**Records shown:**
++++++++

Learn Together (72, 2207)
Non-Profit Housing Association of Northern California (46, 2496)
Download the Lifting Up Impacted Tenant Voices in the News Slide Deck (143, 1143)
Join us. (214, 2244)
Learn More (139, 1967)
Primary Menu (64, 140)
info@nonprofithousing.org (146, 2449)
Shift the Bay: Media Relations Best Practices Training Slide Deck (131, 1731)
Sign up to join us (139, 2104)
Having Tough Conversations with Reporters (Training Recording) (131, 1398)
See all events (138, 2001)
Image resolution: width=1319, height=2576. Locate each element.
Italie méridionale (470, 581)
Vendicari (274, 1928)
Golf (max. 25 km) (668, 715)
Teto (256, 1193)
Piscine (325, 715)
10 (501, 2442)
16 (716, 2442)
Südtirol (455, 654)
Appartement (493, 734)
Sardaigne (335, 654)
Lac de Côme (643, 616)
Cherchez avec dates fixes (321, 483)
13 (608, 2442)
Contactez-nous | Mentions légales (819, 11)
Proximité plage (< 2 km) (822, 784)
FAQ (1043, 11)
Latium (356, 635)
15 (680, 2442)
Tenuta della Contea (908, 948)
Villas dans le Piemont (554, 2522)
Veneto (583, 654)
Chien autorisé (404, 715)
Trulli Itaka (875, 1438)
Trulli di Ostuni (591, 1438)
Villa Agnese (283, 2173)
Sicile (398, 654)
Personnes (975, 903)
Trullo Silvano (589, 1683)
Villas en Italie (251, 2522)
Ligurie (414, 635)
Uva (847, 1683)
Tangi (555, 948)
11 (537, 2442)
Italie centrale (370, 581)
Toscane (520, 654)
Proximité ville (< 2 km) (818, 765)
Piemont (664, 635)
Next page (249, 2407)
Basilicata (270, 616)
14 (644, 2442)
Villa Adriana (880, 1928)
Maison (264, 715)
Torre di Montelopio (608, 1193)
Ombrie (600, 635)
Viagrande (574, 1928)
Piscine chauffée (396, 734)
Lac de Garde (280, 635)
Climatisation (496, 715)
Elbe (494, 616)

++++++++

**Exercise directions:** Copy the entries above exactly. Miss none of them.

**Written response:**
Learn Together (72, 2207)
Non-Profit Housing Association of Northern California (46, 2496)
Download the Lifting Up Impacted Tenant Voices in the News Slide Deck (143, 1143)
Join us. (214, 2244)
Learn More (139, 1967)
Primary Menu (64, 140)
info@nonprofithousing.org (146, 2449)
Shift the Bay: Media Relations Best Practices Training Slide Deck (131, 1731)
Sign up to join us (139, 2104)
Having Tough Conversations with Reporters (Training Recording) (131, 1398)
See all events (138, 2001)
Image resolution: width=1319, height=2576. Locate each element.
Italie méridionale (470, 581)
Vendicari (274, 1928)
Golf (max. 25 km) (668, 715)
Teto (256, 1193)
Piscine (325, 715)
10 (501, 2442)
16 (716, 2442)
Südtirol (455, 654)
Appartement (493, 734)
Sardaigne (335, 654)
Lac de Côme (643, 616)
Cherchez avec dates fixes (321, 483)
13 (608, 2442)
Contactez-nous | Mentions légales (819, 11)
Proximité plage (< 2 km) (822, 784)
FAQ (1043, 11)
Latium (356, 635)
15 (680, 2442)
Tenuta della Contea (908, 948)
Villas dans le Piemont (554, 2522)
Veneto (583, 654)
Chien autorisé (404, 715)
Trulli Itaka (875, 1438)
Trulli di Ostuni (591, 1438)
Villa Agnese (283, 2173)
Sicile (398, 654)
Personnes (975, 903)
Trullo Silvano (589, 1683)
Villas en Italie (251, 2522)
Ligurie (414, 635)
Uva (847, 1683)
Tangi (555, 948)
11 (537, 2442)
Italie centrale (370, 581)
Toscane (520, 654)
Proximité ville (< 2 km) (818, 765)
Piemont (664, 635)
Next page (249, 2407)
Basilicata (270, 616)
14 (644, 2442)
Villa Adriana (880, 1928)
Maison (264, 715)
Torre di Montelopio (608, 1193)
Ombrie (600, 635)
Viagrande (574, 1928)
Piscine chauffée (396, 734)
Lac de Garde (280, 635)
Climatisation (496, 715)
Elbe (494, 616)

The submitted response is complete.